BRIEF
Beginning with the line that has "You are a computer-use" in it, transcribe the listing exactly through its final line, and add nothing.
*** GIVEN ENTRIES Section Begins ***
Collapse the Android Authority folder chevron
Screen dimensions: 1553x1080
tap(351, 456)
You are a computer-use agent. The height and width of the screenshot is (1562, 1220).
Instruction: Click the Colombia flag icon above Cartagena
*** GIVEN ENTRIES Section Ends ***
ANSWER BOX
You are a computer-use agent. The height and width of the screenshot is (1562, 1220).
Instruction: Click the Colombia flag icon above Cartagena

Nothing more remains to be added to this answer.